Support Coordination

Therapy Through Dance

January 18, 2017

Therapeutic recreation programs enable persons with developmental disabilities to develop their capacity, performance and relationships with other persons. Boone County Family Resources support coordinators connect persons served to various recreation programs specifically designed and adapted for persons with developmental disabilities that meet the specific needs of the participant.

DanceAbility, a program of the School of Missouri Contemporary Ballet, believes that “every BODY deserves a chance to dance.” Taught by a Missouri Contemporary Ballet dancer with assistance from community volunteers who are also physical, occupational and speech therapists and special education teachers, the program not only teaches dance, but also many other skills such as socialization, participation, verbalization and confidence.

Addie in snowman costume holds hand of volunteer
Addie gets ready for her performance at the end of session recital.

Seven-year-old Addie is having a positive experience with DanceAbility. “Addie started DanceAbility last summer. She really enjoys it,” says Laura, Addie’s grandmother. “It’s nice for her to be around other kids her age doing the same thing. She has become more social – there are lots of hugs after class! She also knew another student in her dance class from school and was excited to see him again, too.”

Woman in leotard and tutu on stage
Rachel performed a solo
during her group’s recital.

Classes are formed for kids as young as 4 and students are grouped together by ages. There is also an adult class available. Rachel, age 27, has been participating since the adult classes began. “Rachel started taking dance at a young age, but there wasn’t a program specifically designed for kids with special needs. Her teachers at the time said she couldn’t stay focused,” says Rachel’s mom, Pam. “I even paid for private lessons for a couple of years because she loved dance so much. When the adult classes at DanceAbility became available, I knew Rachel would enjoy it. She absolutely loves it. Not only are the students learning how to dance, but they are learning compassion for others and kindness and other social skills.”

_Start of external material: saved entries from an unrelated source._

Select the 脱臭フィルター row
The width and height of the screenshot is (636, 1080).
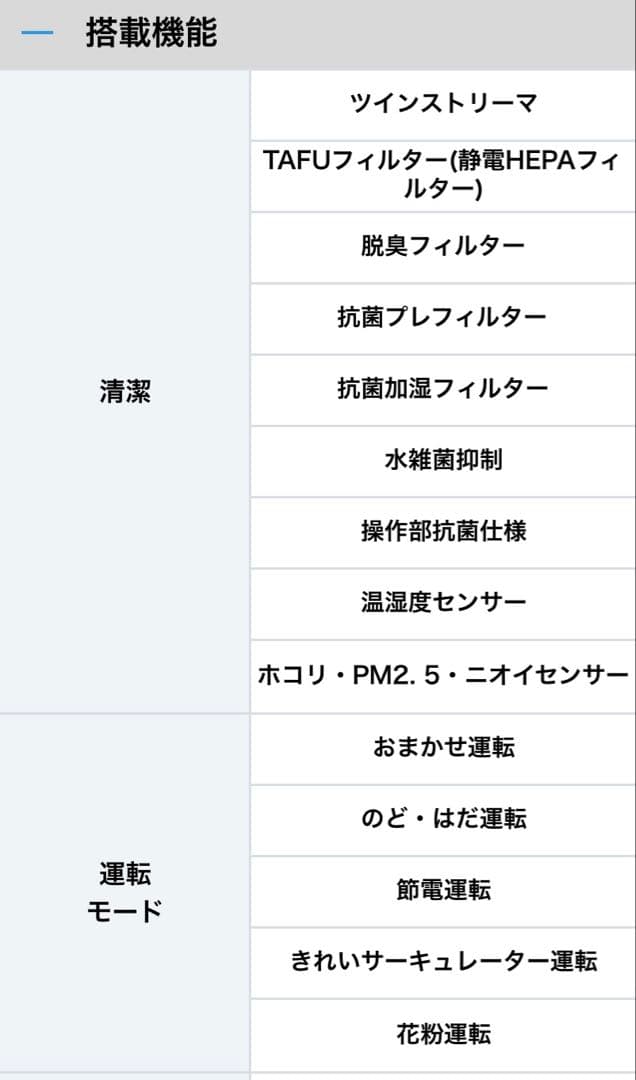pos(443,246)
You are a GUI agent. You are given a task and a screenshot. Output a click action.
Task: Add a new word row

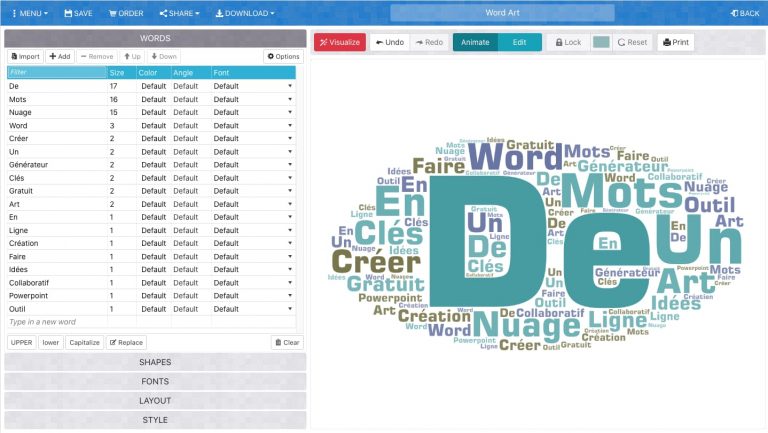[x=59, y=57]
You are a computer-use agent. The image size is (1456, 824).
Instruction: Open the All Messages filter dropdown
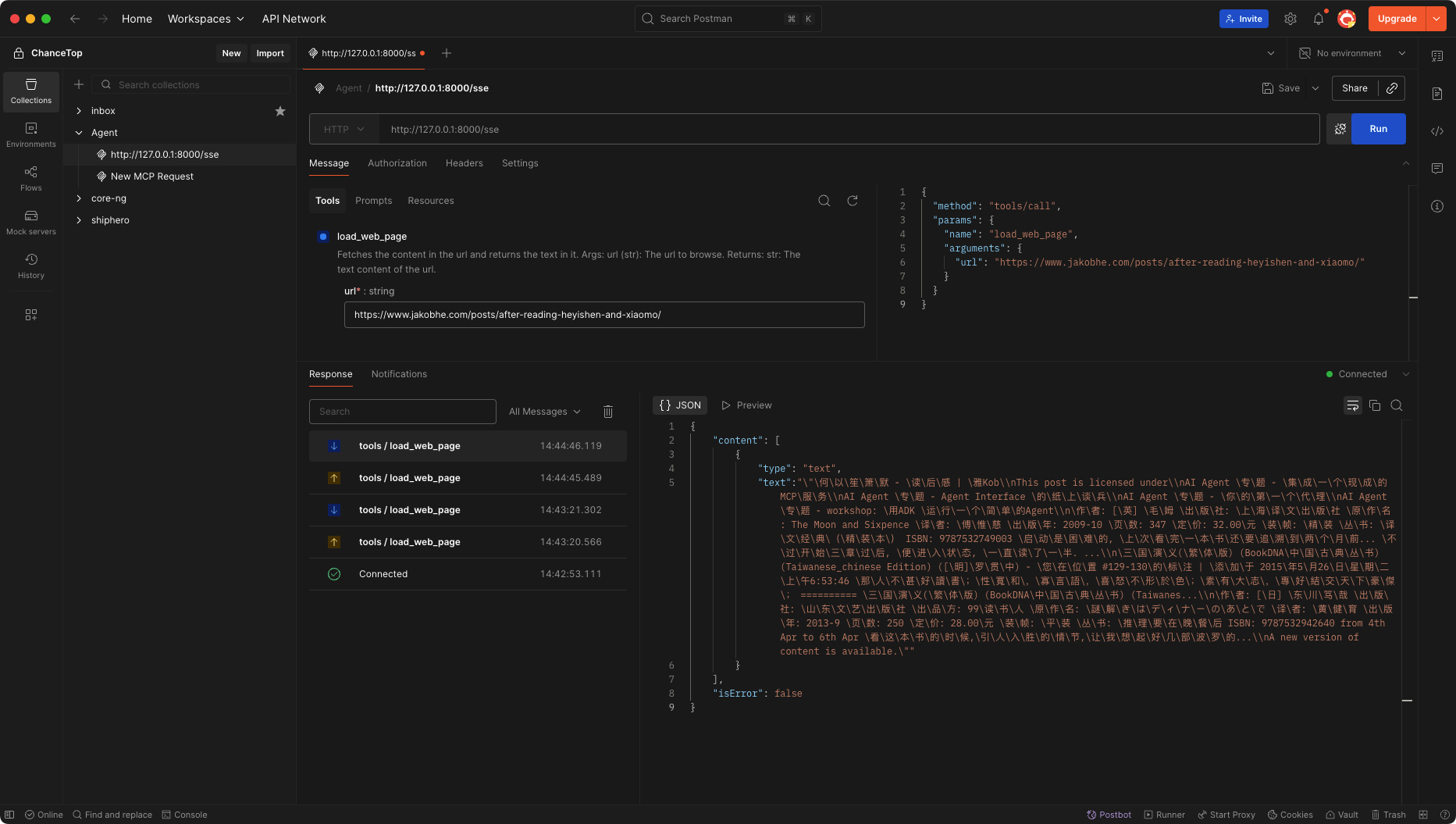545,412
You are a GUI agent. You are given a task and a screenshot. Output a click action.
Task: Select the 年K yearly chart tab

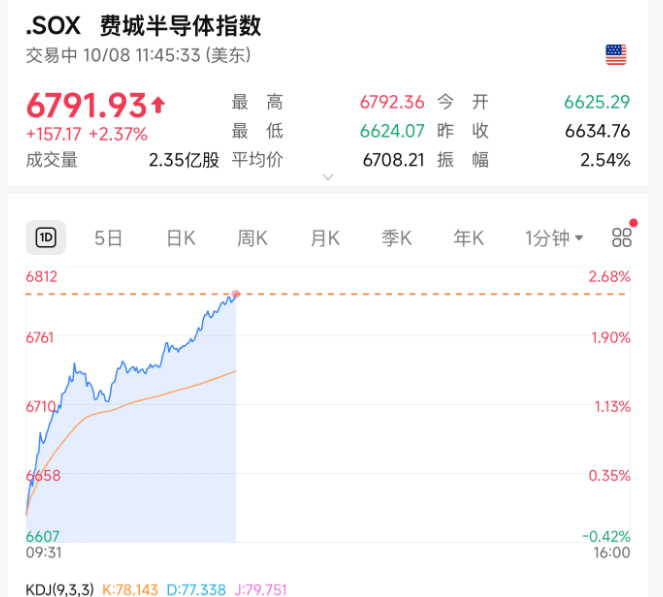pos(468,238)

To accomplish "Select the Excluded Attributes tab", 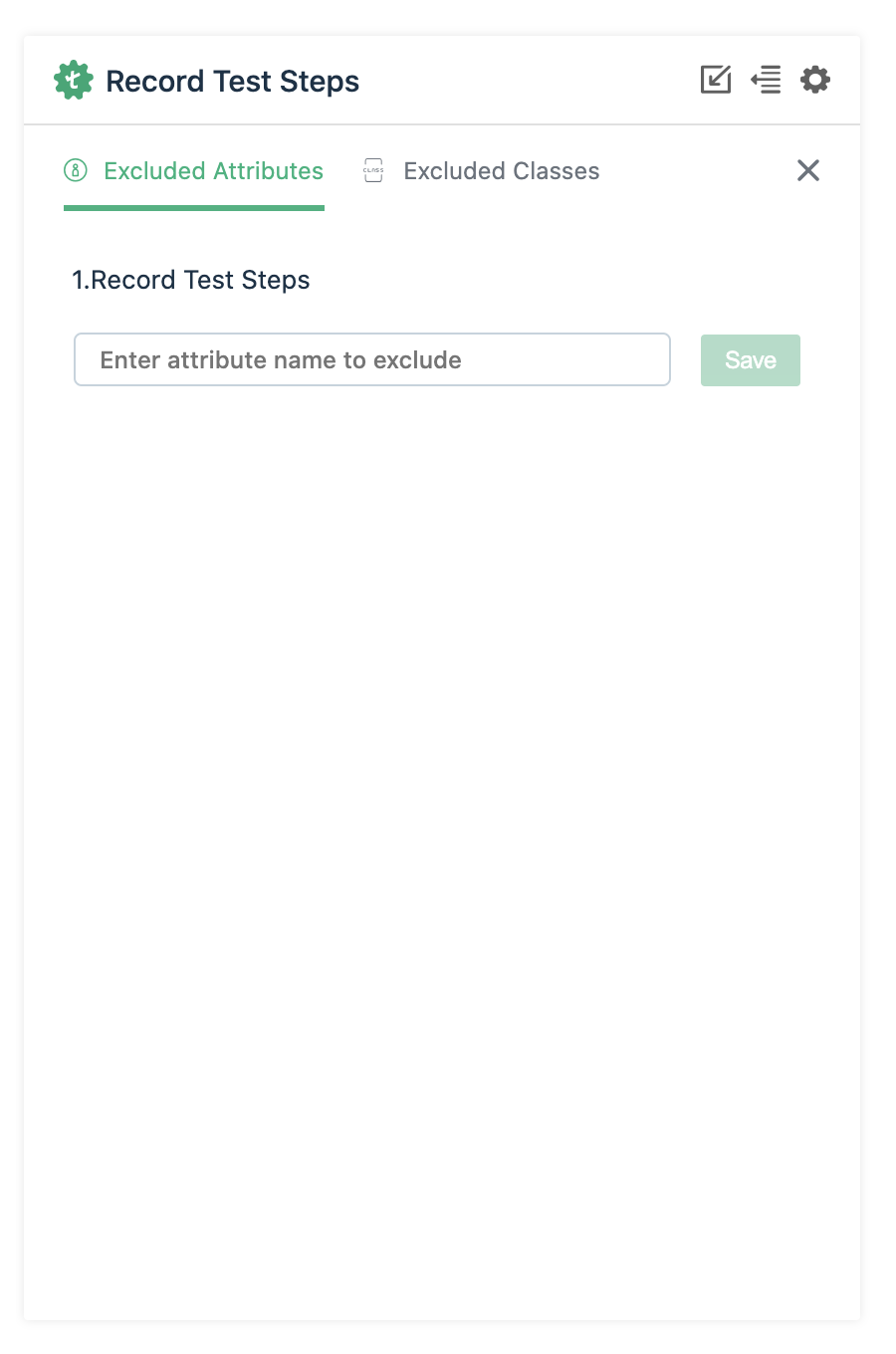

The program has a limited number of openings for each session because the instructors are each paired up with a student one-to-one. “A real connection is made between the dancers and the instructors,” says Laura. “Addie knew some of the teachers because they are also teachers at school or have been her therapists. In fact, it was one of Addie’s therapists that encouraged us to try DanceAbility in the first place.”

Olive in snowman costume gets ready to perform
Olive danced with the same age group as Addie.

The 12-week session concludes with a recital that allows the students to showcase their new abilities. Olive, age 7, has been participating in DanceAbility since its inception. “Probably Olive’s favorite part of dance is the performance at the end of the session,” says Olive’s mom, Katie. “You can just see it on all their faces. They love to show what they can do. They feel super famous when the audience claps. They have the opportunity to succeed. They get to be included.” Katie says the Olive’s feeling of belonging and not having to worry about her disability is what keeps the family participating session after session. “Not only is it such good exercise, it’s that feeling that none of it is a mystery. The teachers have all seen them before. They know these kids and they know what they are capable of.”

Karen, mother to seven-year-old, Ashton, echoes that the program has been great for her son. “Ashton is always very excited to go to dance and is ready and willing to participate. Socialization is a big benefit, in addition to core strength he’s developed, and his coordination has improved as well. He loves music and even after the recital is over, he keeps doing dance moves. I think his favorite part of the class is watching himself in the mirror as he learns the dance moves! This is definitely one of the best programs out there.”

Examples of other therapeutic recreation experiences persons served by BCFR may access include swimming lessons, horseback riding, art classes, gymnastics, ice skating and more.